Tuesday, 10 March 2009

Three pubes on the bed said ‘Good old Ireland’ is still the home of ‘Bad old Ireland’!

hotel-cartoon
I’m heading north up the N17 to visit the Whispering Giant of Derry City. It feels good to be on the road, and even better to stop in Ballindine and wonder where I’m going to spend this extra night that I’ve allowed myself.
Dude, I’m all open-minded and free of spirit.
Well, as full of all that fallutin’ tootin’ hippy stuff as I can be, having planned this moment of ‘pure spontaneity’ several weeks ago.
A few minutes later I realise that I have never had a Breakfast Roll. All that I have ever had is something I though might be a Breakfast Roll, but was only in fact a roll crammed with sausages and rashers and sauces of many colours.
All the lads in front of me are asking for breakfast rolls, but they follow their orders with specifics that I cannot make out. I can just ask for a sausage and bacon roll, but as I’ve just explained, in my ignorance that was what I then believed a Breakfast Roll to be!
Ever eager to be one of the lads, I ask her for a Breakfast Roll, and then she asks if I want everything, and I say yes, please.
And then I stand back, silently impotent (oooerr) as she proceeds to overstuff my baguette with so many differing and unlikely items I wonder if this really is the famous/notorious Irish Breakfast Roll, or whether I am in fact on Candid Camera, or simply having the piss ripped out of me because she’s had a bad night and I look like I deserve it.
Sitting down to eat, I feel a rush of admiration for all the lads out there who live on these things, if this thing is truly their thing.
Impossible to eat as a sandwich, I pick out the mushrooms, onions, olives, Albanian Goatherd testicles and deep-fried cat nipples and basically proceed to shnarf a Full Irish breakfast in my fingers: bloody lovely, but lads, seriously, time to hit the Benecol.
The radio spouts dire warnings of a major weather system coming in off the Atlantic. Expect flooding and structural damage.
Yippee, think I! Quite apart from the Rory Gallagher connection, I’ve always wanted to go to Ballyshannon, and tonight the place will be whipped good and proper by that storm. Nothing like sitting in a cosy pub on a winter’s night with half the Atlantic ocean being thrown onto the roof. Lovely!
North of Sligo, opposite the imposing Ben Bulben, I swing into Yeat’s Pub for a break, cup of tea, hmm, nice.

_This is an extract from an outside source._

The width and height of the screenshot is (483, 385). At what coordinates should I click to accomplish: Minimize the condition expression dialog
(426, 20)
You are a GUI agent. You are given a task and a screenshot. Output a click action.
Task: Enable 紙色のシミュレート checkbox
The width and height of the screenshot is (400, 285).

Well, er no. Not nice. Bland grey glass steel and stone, modern and anonymous. As soon as I walk into the bar I wish I hadn’t. I desperately hope nobody sees me, but they do. Sad pale customers, a scattered few, helpless and forlorn, look over at me plaintiff, as if their souls have been sucked out and might only return if I rescue them from this antiseptic godforsaken place. The barperson looks over smiling, but it’s too late. I’m out of there before you can say ‘Waiting Room For Hell’.
Give me a wooden pub with a fire, three old fellas and a dog dribbling on the carpet: lovely. If you’re naming something after an Irish poet, then let it be a tiny bit lyrical and Irish. Otherwise just call it the Munich Bar or the Dallas Inn, and be done with it.

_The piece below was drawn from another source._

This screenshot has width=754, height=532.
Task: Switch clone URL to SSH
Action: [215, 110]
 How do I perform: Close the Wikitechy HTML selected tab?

As it turns out, it’s just as well I don’t take a break, as the weather is really kicking in. Trees are bending horizontal, and I’m mighty pleased to pull into the hotel car park in Ballyshannon.
The three ladies in reception quote me a price which sounds pretty steep, but so tired am I and aware that this is my one night away on my own, that I accept and make conversation. As soon as they discover I live in Salthill, and so am no longer an English tourist, the price suddenly drops by 20 quid for the night.
Whoopee! Up the Irish! Up the English!
Right up.
My room is spacious, clean and lovely, but colder than a day-old polar bear peeper, so I call down and ask ever so politely what time the heating might be coming on, please?
The lady is gushingly apologetic, and acts immediately to counteract the storm that wants to share my room.
Fair enough, can’t do better. Except, perchance, heat two or three vacant rooms, on the off chance of customers?
Then off into the howling gale rain-lashed Ballyshannon night, where I find a tiny wooden bar with two fellas, a woman and no dog, but I am home. The gents are conversing about their days. Himself didn’t get up ‘til midday. De other fella woke up at 10, had a fag and a cup of tea, and took himself back to bed.
I grew up in England and will never cease to admire the brazen lack of work ethic in parts of Irish society. Back in Blighty these lads would have to sound either apologetic or extremely appreciative of their lie-ins, yet here it’s just seen as a way of getting through the winter, and ah sure feckit.
The next morning, going to breakfast early, i find the lights on in the restaurant but nobody home. I can hear a cook in the kitchen behind the door, but nobody knows I’m here.
After sitting like a sad solitary plonker for 15 minutes I knock on the kitchen door, whereupon the cook calls the waitress.
Far from apologising, she basically tells me off for not having walked past reception, to alert the woman there that I wanted breakfast.
“Oh, so are you that woman on reception?” I ask.
“I am!” she declares, walking into the kitchen to chat with the cook.
When I check out the same lass is back at the reception desk. I tell her that the room was lovely, save for the three big fat black pubes I found on my sheets as I turned down the bedcovers.
She covers her mouth with her hand and splutters
“Oh no! That’s disgusting!” through her splayed fingers.
But that’s all she says. There isn’t going to be an apology or, (dare one dream a little?) a discount.
Ballyshannon was great, but as ever good old Ireland is still the home of bad old Ireland!